30 November 2018
On Friday morning, about 40 principals of educare centres in Khayelitsha, all women, all dressed in black, protested outside the Department of Social Development (DSC) of the Western Cape in Queen Victoria Street.
“We are dressed in black because we’re mourning the children’s suffering,” said one of the protestors.
The principals want better pay and an improved system of allocating funds to fee-free child care centres.
The principals say they get paid R15 per child per day, which is too little. Their memorandum requested R25 per child per day.
“Some of us are not being paid at all,” said Tobeka Ratya, a principal from Daisy Educare Centre. “Some didn’t get money for almost a year.”
The principals also want the department to notify them before making financial decisions on behalf of the centres.
Ratya said the ministry expected teachers to be responsible for the safety of the school buildings, which are often informal structures. “We are all living in shacks, but the department is saying our children cannot live in shacks.”
The principals spoke to Head of DSC Robert Macdonald, who asked for a list of all of the educentres affected by mismanagement.
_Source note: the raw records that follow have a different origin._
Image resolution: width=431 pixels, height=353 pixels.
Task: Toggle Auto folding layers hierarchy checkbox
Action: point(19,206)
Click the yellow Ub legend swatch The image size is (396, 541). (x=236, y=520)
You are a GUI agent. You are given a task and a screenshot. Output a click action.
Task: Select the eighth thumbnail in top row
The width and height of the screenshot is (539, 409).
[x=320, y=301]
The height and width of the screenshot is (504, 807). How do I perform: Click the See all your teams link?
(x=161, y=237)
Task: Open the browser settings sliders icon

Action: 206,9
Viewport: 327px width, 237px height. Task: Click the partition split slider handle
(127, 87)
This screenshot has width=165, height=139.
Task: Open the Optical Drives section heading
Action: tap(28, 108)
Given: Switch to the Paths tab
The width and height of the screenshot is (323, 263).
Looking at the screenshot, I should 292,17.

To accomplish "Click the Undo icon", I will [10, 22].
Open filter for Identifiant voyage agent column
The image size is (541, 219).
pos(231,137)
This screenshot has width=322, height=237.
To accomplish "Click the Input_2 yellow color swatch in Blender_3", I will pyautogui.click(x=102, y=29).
Macdonald told GroundUp: “There’s a lot of things we can do to improve the situation.” He said communication with the centres needed to improve.
Once the principals give the department a list of educare centres that have stopped receiving funding, Macdonald said the department will investigate.
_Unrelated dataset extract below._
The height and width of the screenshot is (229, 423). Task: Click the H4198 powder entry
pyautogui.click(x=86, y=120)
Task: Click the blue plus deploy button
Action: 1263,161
He said that if the department were to increase the principals’ wages to R25 per child, it would cost the department an extra R200 million, 10% of its R2-billion budget.
“Our department oversees 1,100 educare centres. They’re battling with a high capacity. We are in the process of getting more staff to manage all of these contracts. They’re very thinly stretched, unfortunately,” said Macdonald.
He said more staff are required to address the Khayelitsha principals’ legitimate concerns.
“It’s not about us, it’s about the kids,” said Pearl Lubisi who participated in the protest. “They must eat.”